The news that New York-based hedge fund Tiger Global Management is planning to cash in some of its $40 billion portfolio has sent a ripple of unease through some companies.
Tiger’s investment portfolio is vast. The company is a big backer of start-ups and established tech firms, investing in hundreds of companies as they grow from early-stage to scaling enterprises. Its previous investments include Netflix, LinkedIn and Eventbrite.
Among its current portfolio are stakes in Bytedance, Flipkart and fintech Stripe, the Irish-founded success story that has grown to a multibillion dollar payments business.
But Tiger Global, like many investors these days, has seen a change in its fortunes. And so reports are that it is exploring its options.
The company hasn’t commented on what stakes it is willing to part with but it will have to be something sufficiently attractive to raise the money it wants and tempt investors in the secondary market.

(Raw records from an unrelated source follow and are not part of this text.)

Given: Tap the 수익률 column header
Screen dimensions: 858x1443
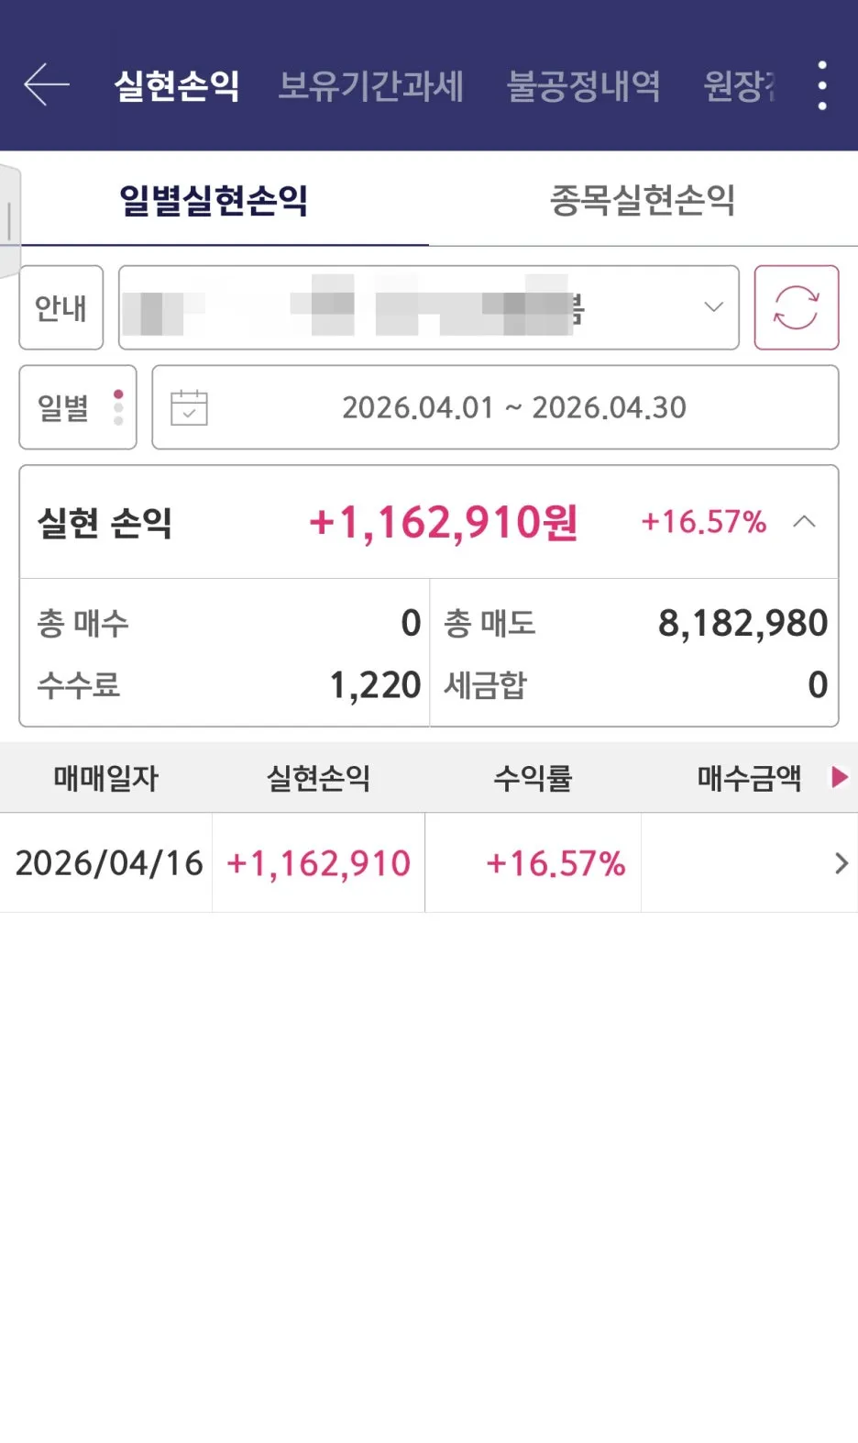Looking at the screenshot, I should point(533,778).
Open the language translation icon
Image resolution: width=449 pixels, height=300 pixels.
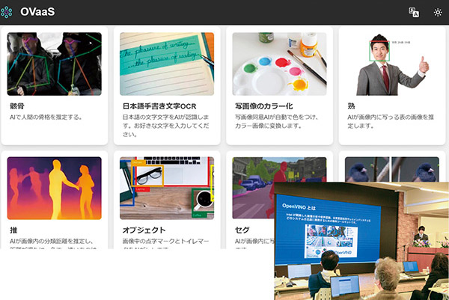point(414,12)
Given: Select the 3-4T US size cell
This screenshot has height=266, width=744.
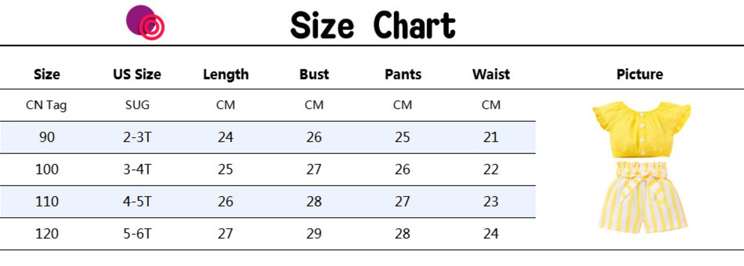Looking at the screenshot, I should pos(137,169).
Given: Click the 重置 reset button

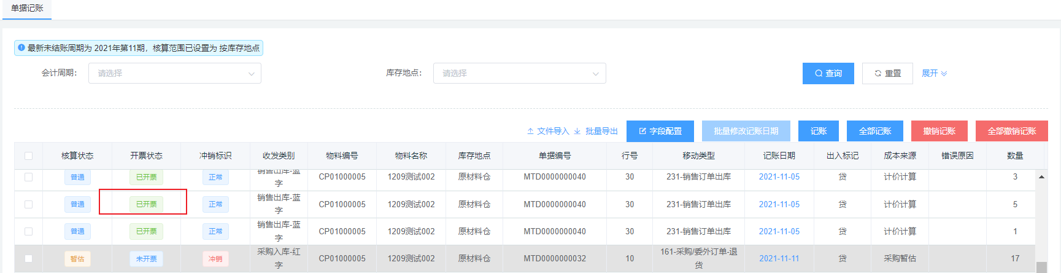Looking at the screenshot, I should [887, 73].
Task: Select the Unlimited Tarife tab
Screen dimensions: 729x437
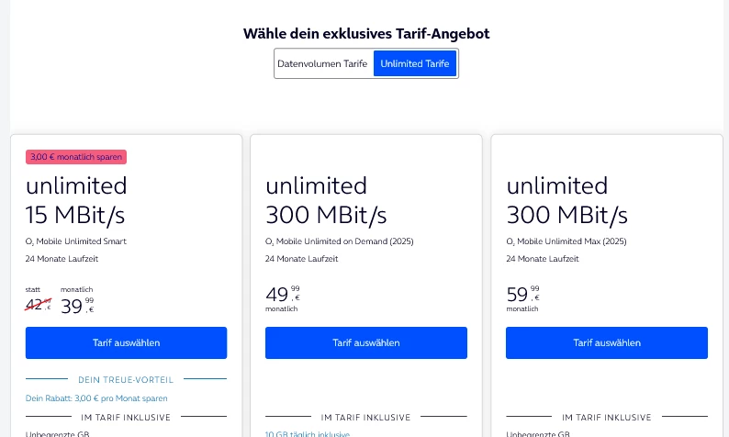Action: [x=415, y=64]

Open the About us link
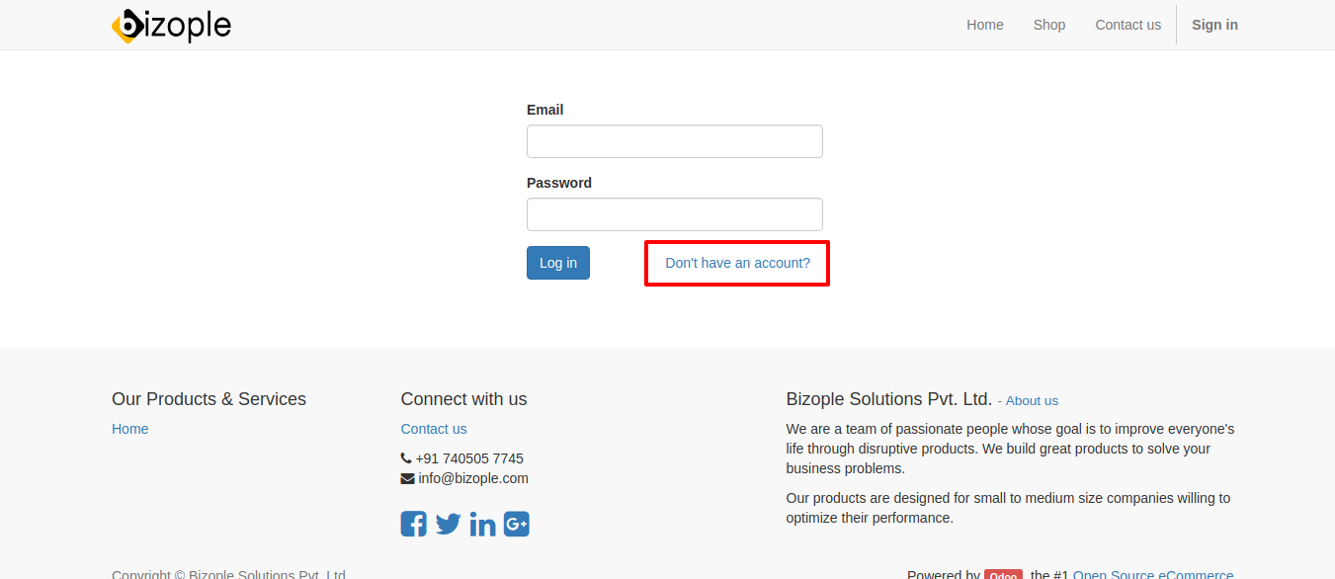(x=1032, y=401)
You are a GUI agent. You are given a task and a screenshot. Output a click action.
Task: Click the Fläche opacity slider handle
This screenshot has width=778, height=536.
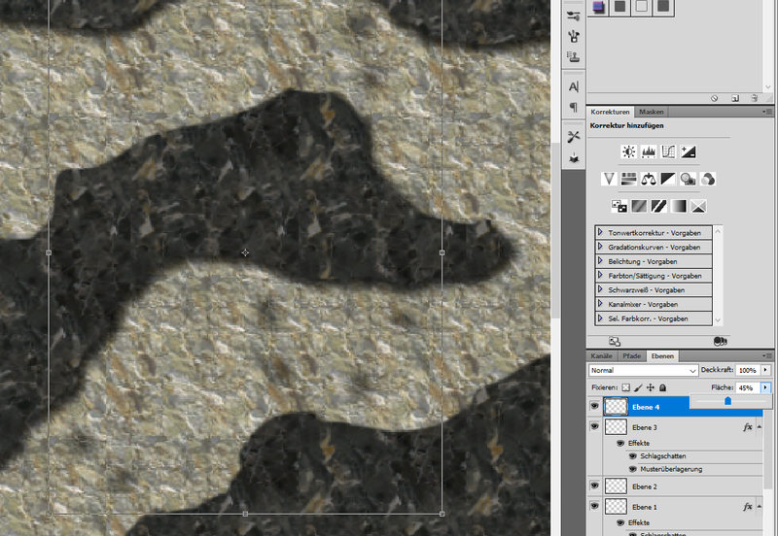pos(727,400)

If reports are accurate, Tiger valued its stake in Stripe at $1.5 billion in June last year. However, the fintech has since raised funding that put its valuation at $50 billion, less than the $95 billion valuation it got from a 2021 funding round, as the tech downturn took some of the wind from the industry’s sails.
Speculation around a stock market flotation has followed Stripe for some time. But so far, no date has been set.
Reports in early January were that Stripe had told staff it would decide within 12 months whether it would allow staff to sell shares in a private sale or go for an IPO. But the $6.5 billion it raised in March, related to vesting restricted stock units the company handed out to attract and retain staff, put paid to that talk – at least in the short term.
Whether Tiger Global will wait out the potential stock market debut or cash in now remains to be seen.